O QUE VAI MUDAR DEPOIS DAS ELEIÇÕES?

 

  1. Ganhe quem ganhar, é possível antever, desde já, três mudanças importantes:
  2. Primeiro: vamos voltar à normalidade política. Ou seja: não se repetirá o cenário de 2015. Na altura, ganhou um partido e governou outro. Agora será diferente: quem tiver mais um deputado vai governar; quem tiver menos um deputado vai ser oposição.
  3. Segundo: volta a reduzir-se o arco da governação. PCP e BE vão deixar de ter influência directa ou indirecta no governo. Voltam à sua natureza de partidos de protesto. No entretanto, sairão penalizados desta eleição pelo chumbo do Orçamento do Estado.
  4. Terceiro: vai acentuar-se a ideia de uma governação ao centro.
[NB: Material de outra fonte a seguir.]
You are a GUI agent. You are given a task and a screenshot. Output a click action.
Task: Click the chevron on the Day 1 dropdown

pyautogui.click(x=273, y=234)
Ou governa o PS com governo minoritário viabilizado na Assembleia da República pelo PSD; ou governa o PSD, acompanhado da IL e CDS, com viabilização parlamentar do PS.

 

  1. Importante também seria mudar o modelo económico e social: o modelo actual faliu. Esta questão é séria. Mas não é partidária. É nacional.
  • Nestas duas décadas já fomos ultrapassados em termos de PIB per capita por 7 países do leste europeu.
  • Só de 2015 até hoje foram 4 os que nos ultrapassaram (Estónia e Lituânia em 2017; Hungria em 2020; Polónia em 2021). Dados oficiais da Comissão Europeia.

Sem economia a sério, nem crescem os salários; nem aumentam as pensões; nem se criam condições para resolver o problema da natalidade.

 

 

O CONFLITO NA UCRÂNIA

 

  1. Primeiro ponto: há quem diga que a invasão da Ucrânia está iminente. É a opinião dos especialistas da NATO em serviços de informação. Há outros sectores que dizem: só depois dos Jogos Olímpicos de Inverno. Numa coisa todos convergem: o ataque vai mesmo acontecer.
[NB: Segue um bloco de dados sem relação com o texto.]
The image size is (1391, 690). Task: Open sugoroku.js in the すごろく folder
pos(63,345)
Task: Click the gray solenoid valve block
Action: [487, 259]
  1. Segundo ponto: qual é a grande questão? A Rússia considera que a Ucrânia está no seu espaço vital de influência. Não aceita a sua inclusão na NATO e até na UE. Ao contrário, os ocidentais reclamam que um país independente é soberano para decidir o que entender. Estamos num impasse difícil de ultrapassar.

 

  1. Terceiro ponto: porquê a pressa? Porque há uma cimeira da NATO em Madrid (Junho de 2022) onde se vai discutir o seu novo Conceito Estratégico. Os russos receiam que a Ucrânia seja "encarada" no novo Conceito Estratégico. Por isso, antecipam a pressão militar. Acresce que Putin está com problemas internos. Quando assim é, nada melhor que arranjar um inimigo externo.

 

  1. Quarto ponto: se houver invasão, como responde o ocidente? As opiniões dividem-se: os políticos, com os EUA à cabeça, querem responder apenas com sanções económicas; os militares da NATO querem resposta militar. O mais provável é que a resposta seja só ao nível de sanções económicas. Mas são sanções tão severas que podem asfixiar a economia russa.

 

  1. Quinto ponto: pode haver repercussões globais? É inevitável. O Ocidente aplica fortes sanções económicas à Rússia. A Rússia retalia. Basta pensar no cenário de a Rússia cortar o gás que abastece a Alemanha. Entramos numa escalada que atinge a economia mundial. Em conclusão: ou a diplomacia faz um "milagre" ou corremos o risco de um conflito muito sério.